• **Dokumentauszug**:
# Rpg 2d in Java



## Piätch (14. Okt 2007)

Hallo ,
also ich wollte mal wissen ob wer ein gutes tut kennt wo schritt für schritt erklärt wird wie ich ein Rpg baue
also falls ihr nun ankommt und meine les erstmal Java ist auch eine insel hab ich schon gemacht desweiteren hab ich auch schon so ein paar tuts durchgearbeiten z.b. ein Ballspiel wo man 2 Bälle abballen muss ^^ naja gegoogled hab ich auch schon doch da find ich nix . Am besten wäre es wenn da tut auf Deutsch ist und ich es nicht in eine Html oda so einbauaen muss wie bei diesen ballspiel (obwohl ich eienn weg fand das zu umgehen naja aber das ist bei größeren sachen sichelrich ziemlich nervig) naja könnte mir da vll einer helfen?


----------



## Evolver (14. Okt 2007)

Piätch hat gesagt.:
			
		

> ... und ich es nicht in eine Html oda so einbauaen muss wie bei diesen ballspiel ...


Wenn ich das schon lese. Un du willst "die Insel" durchgearbeitet haben, wenn du nicht mal Den Unterschied zwischen Applet und Applikation kennst bzw. weißt, wie man ein "richtiges" Fenster aufmacht?

Davon abgesehen: RPGs sind komplexe Spiele, es wird wohl kaum vollständige Tutorials dazu geben, und wahrscheinlich nicht in deutsch. Da google doch eher nach Teilen, die du brauchst. "Wie baut meine eine TileMap?" oder "Wie entwicklie ich ein Kampfsystem?" usw.


----------



## Titanpharao (15. Okt 2007)

Meinste sowas ;-)

http://img146.imageshack.us/my.php?image=ilsh2.jpg 

War mein erstes Testspiel in der Richtung.


----------



## piätch (18. Okt 2007)

Genau sowas meinte ich ^^


----------



## ice-breaker (19. Okt 2007)

Na ohne die nötigen Basics und ähnliches schaffst du es nicht.
Ich lasse dir aber mal nen sehr gutes Tutorial für Ttilebased-Games dar: tonypa: tile based games - ist zwar flash aber wirklich gut, das wird dir dann die basics beibringen, wenn du das nicht in java übersetzen kannst wirst du es auch mit anderen tuts net schaffen (was man heute alles mit tuts versucht  ???:L )


----------



## Guest (19. Okt 2007)

was verstehst du nun als basics? 
also ich hab nun auch das java ist eine insel bestellt (das was ich lass war nur das erste kapitel^^)naja hab nun das dritte kapitel durch daher^^


----------



## LoN_Nemesis (19. Okt 2007)

Es gibt 2 Arten von Grundlagen, ohne die man ein komplexes Projekt wie ein RPG nicht vollenden kann.

• **Aufgabenbeschreibung**: Schreib bitte den Forenthread über ein 2D-Rollenspiel in Java oben weiter und beginne direkt nach seinem letzten Satz.

• **Gespeicherte Datensätze**:

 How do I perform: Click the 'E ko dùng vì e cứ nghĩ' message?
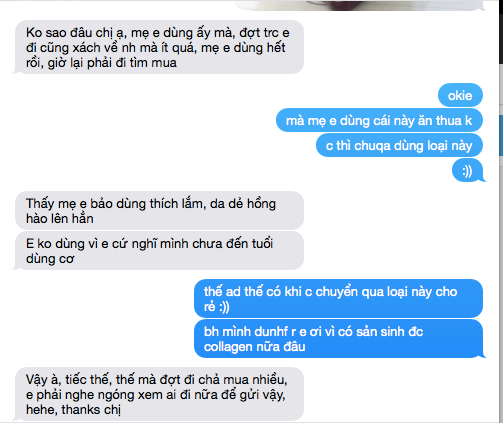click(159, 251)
--
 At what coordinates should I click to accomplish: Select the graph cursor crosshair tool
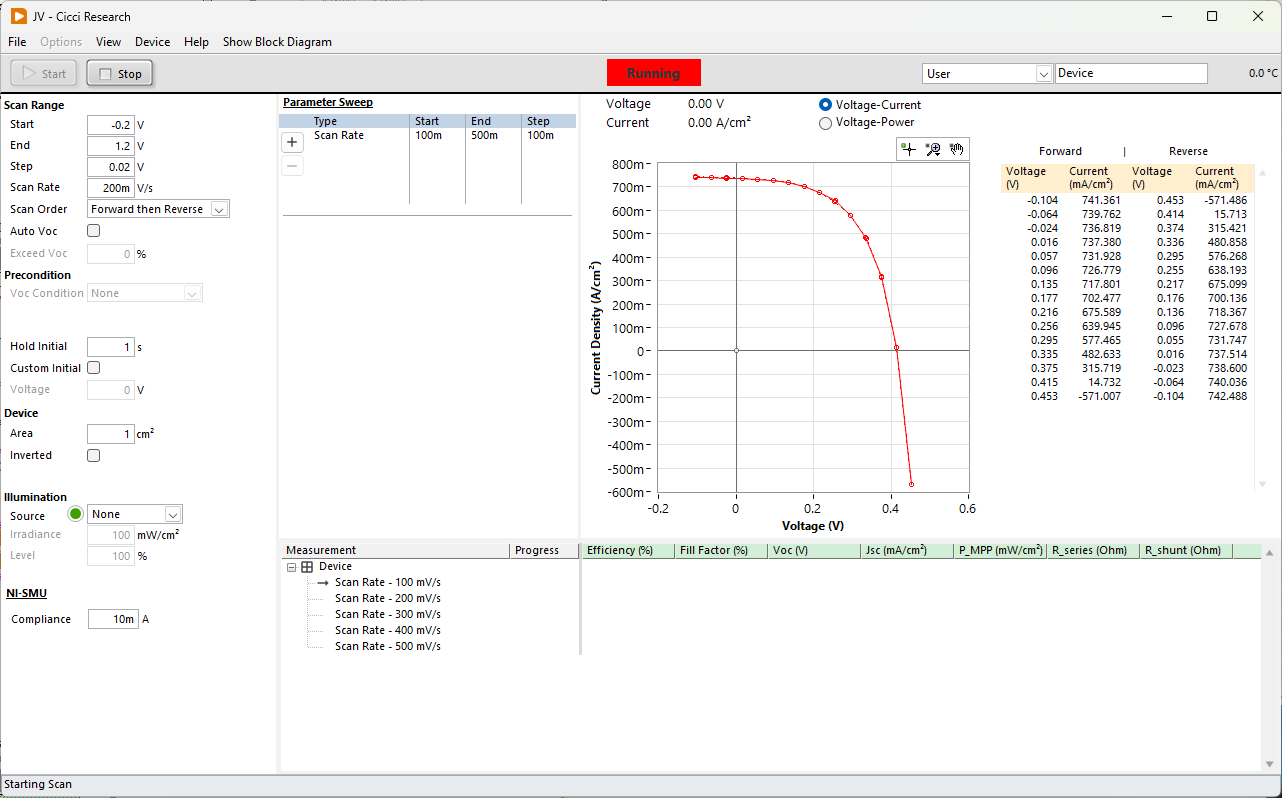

• **Ausgabe zur Aufgabe**:
1. Java lernen
Das ist der einfachere Teil. Es gibt relativ gute Dokumentationen und die verschiedenen IDEs unterstützen einen dabei auch nach Kräften. Wenn man schon eine andere Programmiersprache kann, dann hat man das schnell drauf.

2. Modellieren lernen
Man muss lernen abstrakt und kategorisch zu denken. Wenn man bereits mit einer anderen objekt-orientierten Programmiersprache gearbeitet hat, dann bringt man dieses Wissen meist bereits mit. Im Grunde geht es um die Fähigkeit Konzepte aus der realen Welt bzw. gewünschte Anforderungen an die Programmiersprache anzupassen, im Falle von Java also eine Klassenstruktur zu erstellen.

Man lernt beides in der Praxis. Allerdings bringt es nichts, direkt mit etwas so Umfangreichen wie ein RPG anzufangen. Du hast keine Ahnung wo du anfangen sollst, oder? Mach zuerst etwas leichteres, beliebt ist zum Beispiel den Klassiker 'Pong' nachzuprogrammieren. Auch hier wirst du schon auf einige Hürden stoßen.


----------



## EgonOlsen (19. Okt 2007)

LoN_Nemesis hat gesagt.:
			
		

> Man lernt beides in der Praxis. Allerdings bringt es nichts, direkt mit etwas so Umfangreichen wie ein RPG anzufangen. Du hast keine Ahnung wo du anfangen sollst, oder? Mach zuerst etwas leichteres, beliebt ist zum Beispiel den Klassiker 'Pong' nachzuprogrammieren. Auch hier wirst du schon auf einige Hürden stoßen.


Das ist ein sehr guter Rat und du solltest ihn wirklich beherzigen. Du kannst noch 30 Java-Insel-Sonstwas-Bücher lesen...ohne Praxis sind die das Papier nicht wert, auf dem sie gedruckt sind. Was du zu versuchen scheinst, ist ein Buch über Fitness zu lesen und danach mit 30 Kilo-Hanteln loslegen zu wollen. Fang kleiner an, dann besteht auch die Chance, etwas zu vollenden.


----------



## piätch (21. Okt 2007)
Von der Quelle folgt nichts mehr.